The chi2
folder contains the statistical tests as well as the scripts
necessary to build the singularity container that will contain the tests
to run as well as the samplers under test.
The datasets
folder contains various DIMACS files.
The utils
folder contains the python d-DNNF parser that is used by the statistical
tests as well as the code necessary to generate our synthetic datasets.
rsat
can be used to generate random k-CNF formulae
and blast
can be used to blast random variable assignments into an existing
formula.
The results
contains various python scripts used to generate the results
in the paper as well as the csv files obtained during our experiments.
cd chi2
make
./chi2.sif --test <statistical test> \
--min_elem_per_cell <integer (default 10)> \
-b <batch size (default 1000)> \
-c <path to cnf file> \
-s <sampler to test> \
-a <significance level (usually 0.01)>
The available values for --test
are
monobit
modbit
freq_var
sfpc
chisquared
birthday
The modbit
test has an aditional parameter --modbit_q <integer>
.
The birthday
test has an additional parameter --bday_prob <float>
. If this
value is smaller than 1.0
then it is interpreted as the probability to observe a repetition.
If it is greater than 1.0
then it is interpreted as the desired expected number of repetitions
under the null hypothesis.
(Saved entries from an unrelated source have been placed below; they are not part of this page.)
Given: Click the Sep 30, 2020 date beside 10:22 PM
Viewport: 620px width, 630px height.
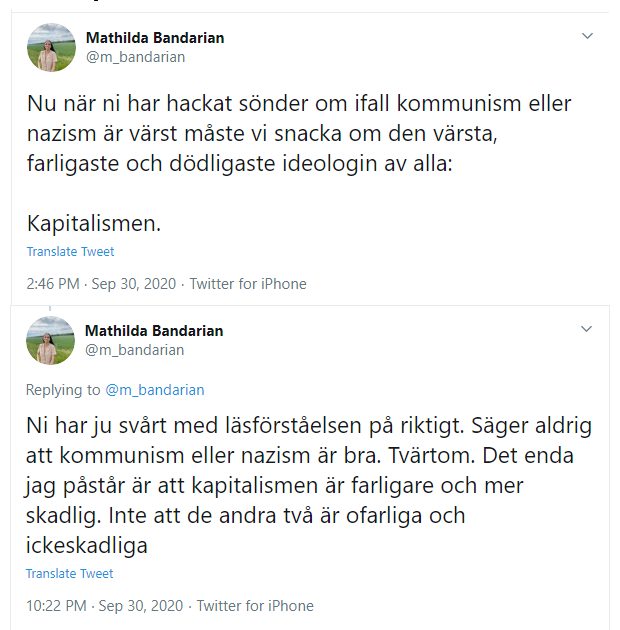Looking at the screenshot, I should pos(142,606).
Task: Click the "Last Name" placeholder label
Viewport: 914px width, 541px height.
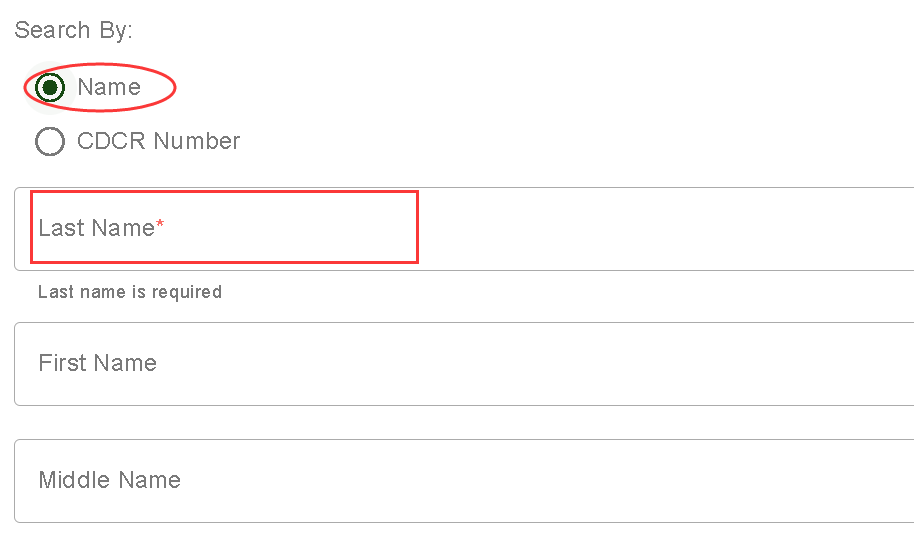Action: click(x=96, y=229)
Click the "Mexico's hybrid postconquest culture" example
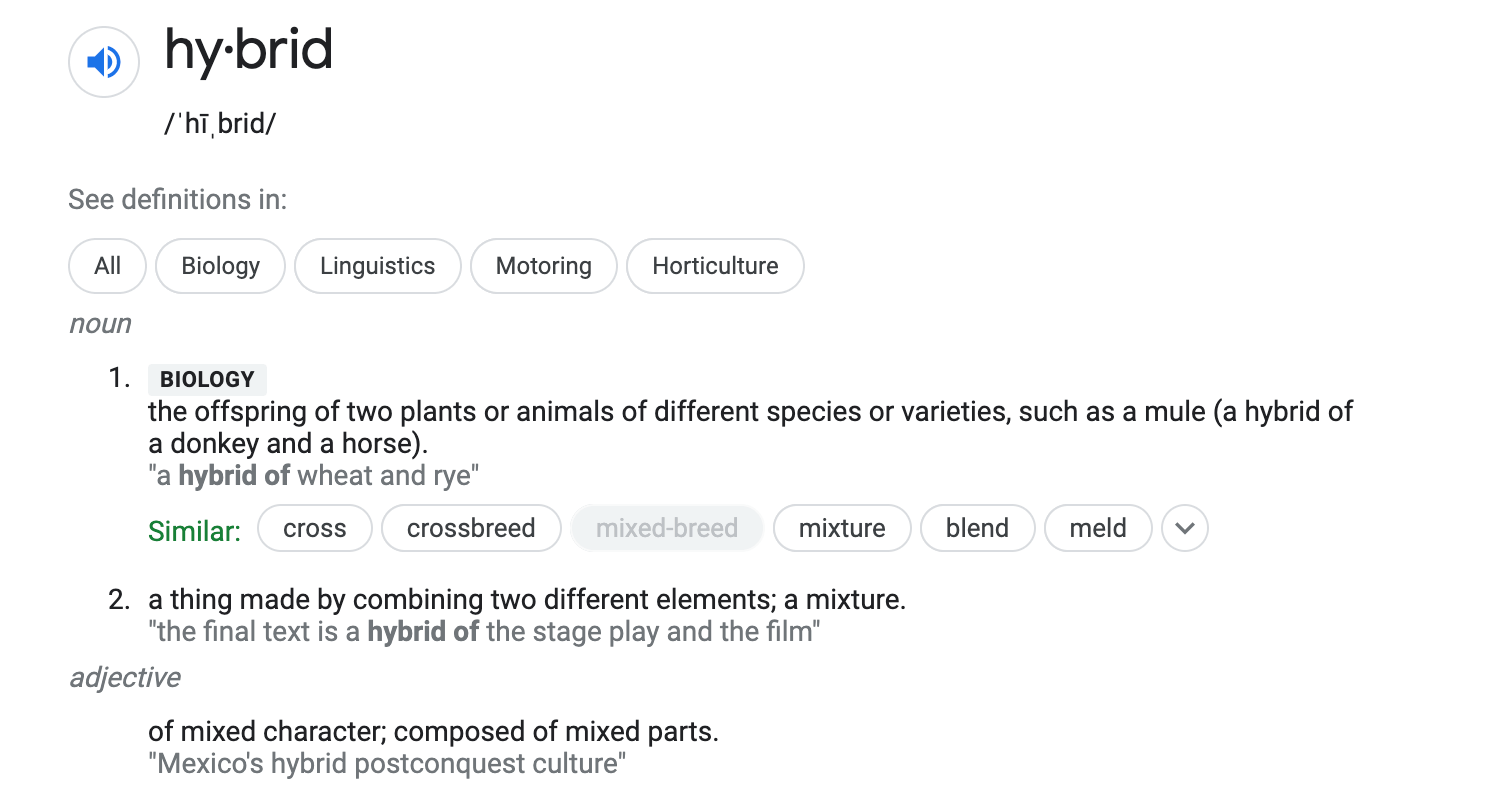The width and height of the screenshot is (1492, 804). click(386, 764)
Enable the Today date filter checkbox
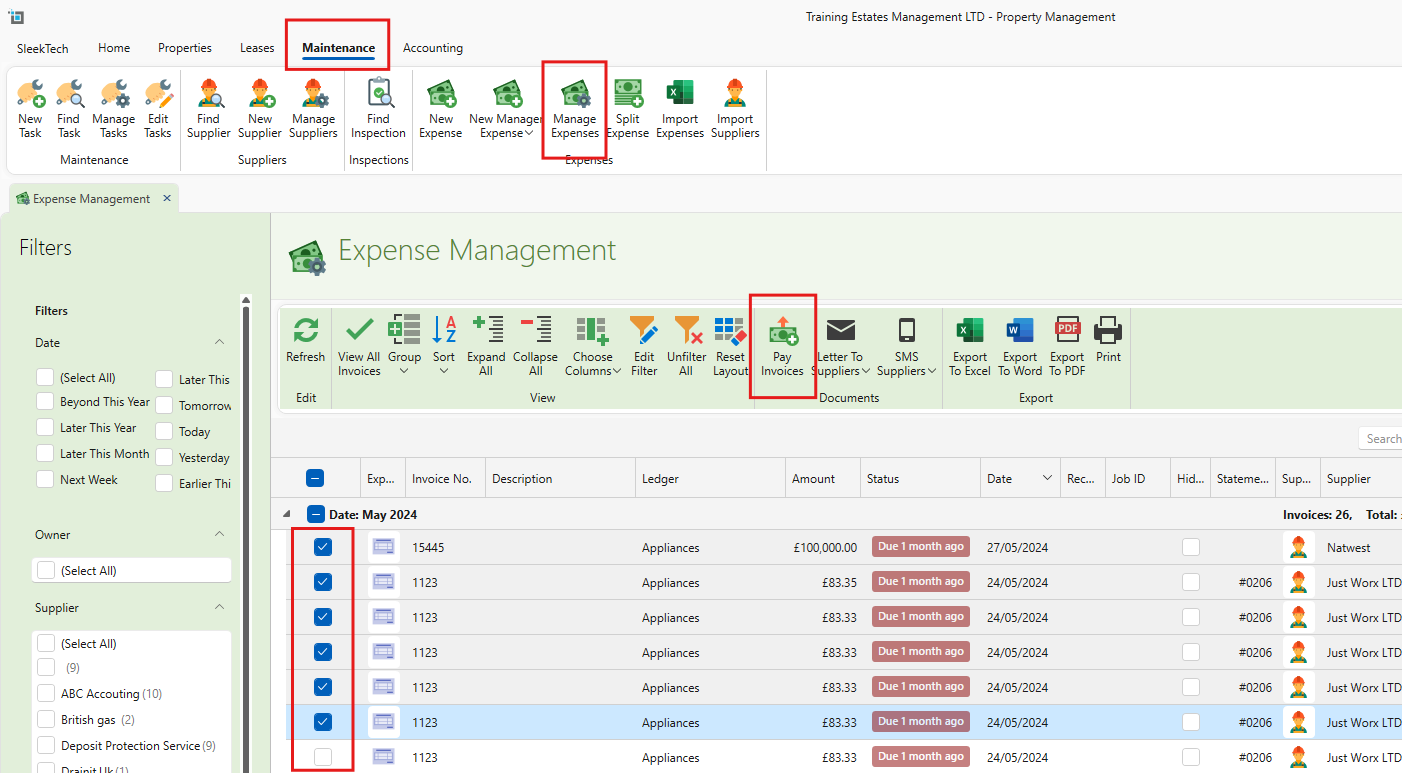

This parameter influences the required sample size.
The available values for -s
are
unigen3
spur
sts
smarch
quicksampler
cmsgen
kus
distaware
walksat
bddsampler
The current integration of BDDSampler
expects that there exist a file
<cnf file>.bdd
which has been computed before running the test.
To add a sampler, please modify the src/samplers.py
file.
You will need to write a function
getSolutionsFromSampler(inputFile : str, numSolutions : int, newSeed : int) : [frozenset(int)]
with inputFile
the path to the DIMACS file, numSolutions
the requested sample size
and newSeed
the random seed given to the function (this can increase reproducibility
as well as reduce isses especially if the random number generator of the sampler
is initialized with the current time).
The function is expected to return a list of solutions to the formula.
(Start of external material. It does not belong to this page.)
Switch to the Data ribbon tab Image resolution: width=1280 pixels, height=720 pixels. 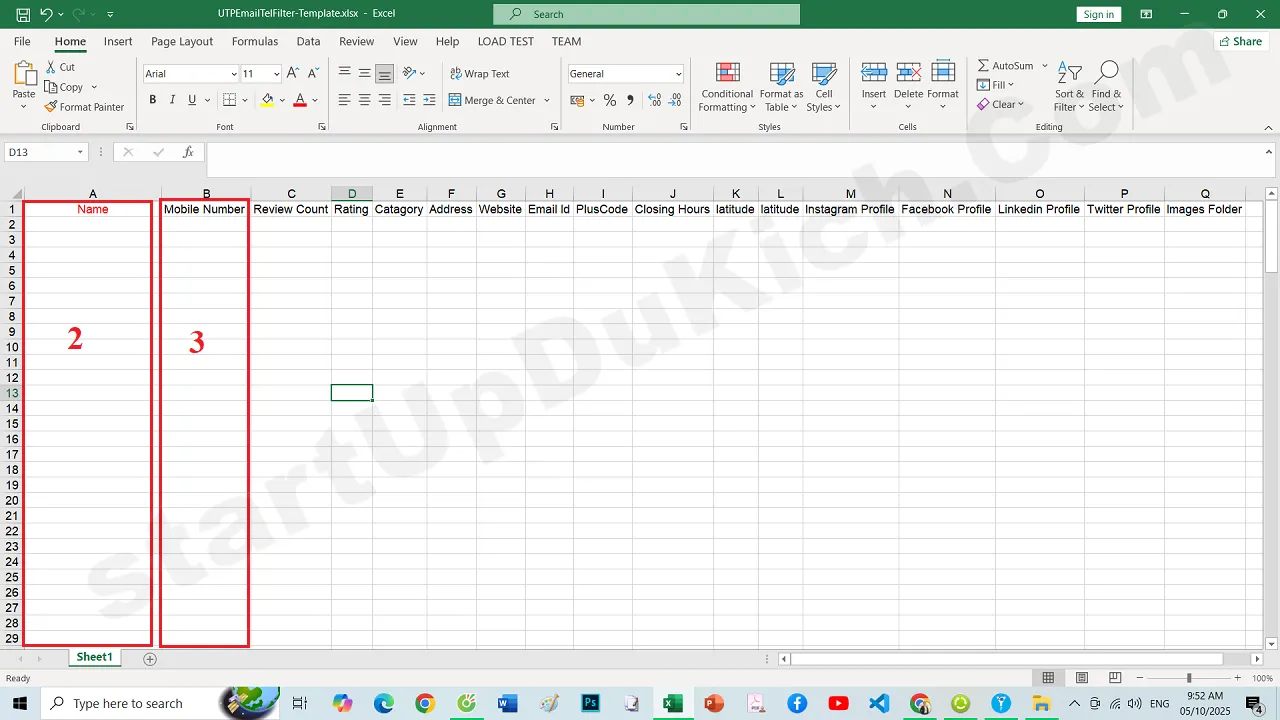click(308, 41)
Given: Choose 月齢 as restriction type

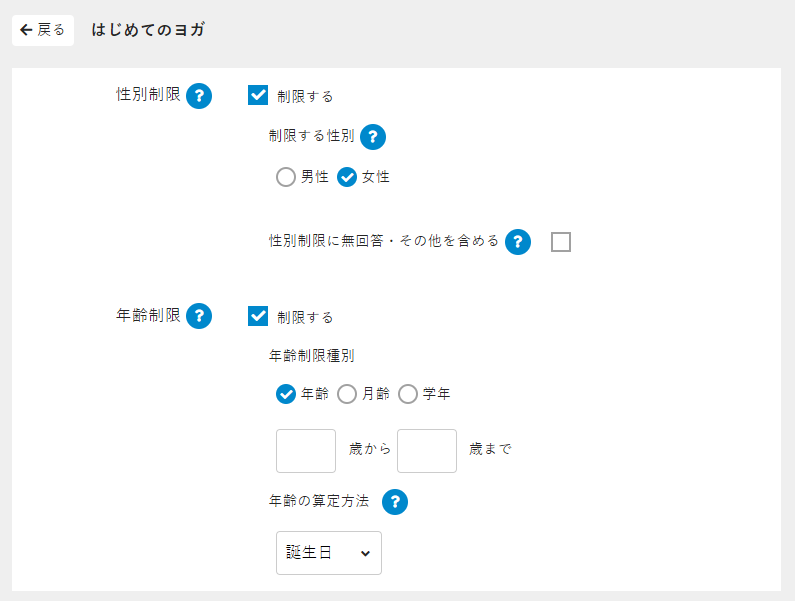Looking at the screenshot, I should [347, 394].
Each solution is expected to be a frozenset of integers with each integer being a literal
in the usual DIMACS format.
Finally, please modify the function getSamplerFunction
which should ideally
remain at the end of the file.
This function takes as input the string given to the program via the option
-s
and returns the appropriate getSolutionsFromSampler
function depending on the
string.
If your sampler has been installed within the container (preferrably base.def once the installation is stable enough), you should be able to test your sampler.
To add a statistical test, please modify the src/tests.py
file.
You will need to write a function that performs the statistical test
and takes as input an object of type Settings
as defined in the
src/util.py
file.
The Settings
class contains various parameters given to the program
such as batch size, the sampler function to be used (Settings.sampler_fn
)
as well as the d-DNNF representing the formula under test.
Once you have added the necessary function, you should add an entry
to the getTestFunction(str)
which should preferable remain at the end of the file.
This function takes as input a string given to the program via the option --test
and returns the appropriate perform_statistical_test(Settings)
function.